**TASK GOAL:** Transcribe exactly the line containing "Take Heart (60, 1614)" and each line after it, through the end of the entries, with nothing before or after.

**GIVEN INFORMATION:**
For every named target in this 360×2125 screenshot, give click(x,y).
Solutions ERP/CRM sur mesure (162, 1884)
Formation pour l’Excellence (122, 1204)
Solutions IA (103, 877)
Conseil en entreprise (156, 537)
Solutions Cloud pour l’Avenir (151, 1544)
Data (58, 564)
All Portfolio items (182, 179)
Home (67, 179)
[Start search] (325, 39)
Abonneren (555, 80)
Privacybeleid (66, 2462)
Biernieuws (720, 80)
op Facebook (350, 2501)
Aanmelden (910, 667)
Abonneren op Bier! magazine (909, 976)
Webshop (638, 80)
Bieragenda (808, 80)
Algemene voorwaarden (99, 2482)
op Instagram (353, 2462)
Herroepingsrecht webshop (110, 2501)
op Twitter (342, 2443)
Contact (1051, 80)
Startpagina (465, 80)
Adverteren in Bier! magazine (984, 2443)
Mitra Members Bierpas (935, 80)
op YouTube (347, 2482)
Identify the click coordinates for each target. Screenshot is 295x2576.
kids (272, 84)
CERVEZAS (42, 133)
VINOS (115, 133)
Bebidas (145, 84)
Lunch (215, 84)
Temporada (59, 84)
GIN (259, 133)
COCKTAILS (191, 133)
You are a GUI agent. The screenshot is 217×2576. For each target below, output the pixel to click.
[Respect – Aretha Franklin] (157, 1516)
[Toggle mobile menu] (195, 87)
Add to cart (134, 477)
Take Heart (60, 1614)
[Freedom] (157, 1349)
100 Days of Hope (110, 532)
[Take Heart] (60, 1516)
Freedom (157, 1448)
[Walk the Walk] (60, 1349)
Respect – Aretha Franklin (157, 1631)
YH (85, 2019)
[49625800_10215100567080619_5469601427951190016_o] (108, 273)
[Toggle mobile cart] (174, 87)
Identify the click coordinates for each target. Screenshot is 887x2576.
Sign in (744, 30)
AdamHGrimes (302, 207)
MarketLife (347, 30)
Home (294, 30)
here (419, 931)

**TASK ANSWER:**
Take Heart (60, 1614)
[Freedom] (157, 1349)
100 Days of Hope (110, 532)
[Take Heart] (60, 1516)
Freedom (157, 1448)
[Walk the Walk] (60, 1349)
Respect – Aretha Franklin (157, 1631)
YH (85, 2019)
[49625800_10215100567080619_5469601427951190016_o] (108, 273)
[Toggle mobile cart] (174, 87)
Identify the click coordinates for each target. Screenshot is 887x2576.
Sign in (744, 30)
AdamHGrimes (302, 207)
MarketLife (347, 30)
Home (294, 30)
here (419, 931)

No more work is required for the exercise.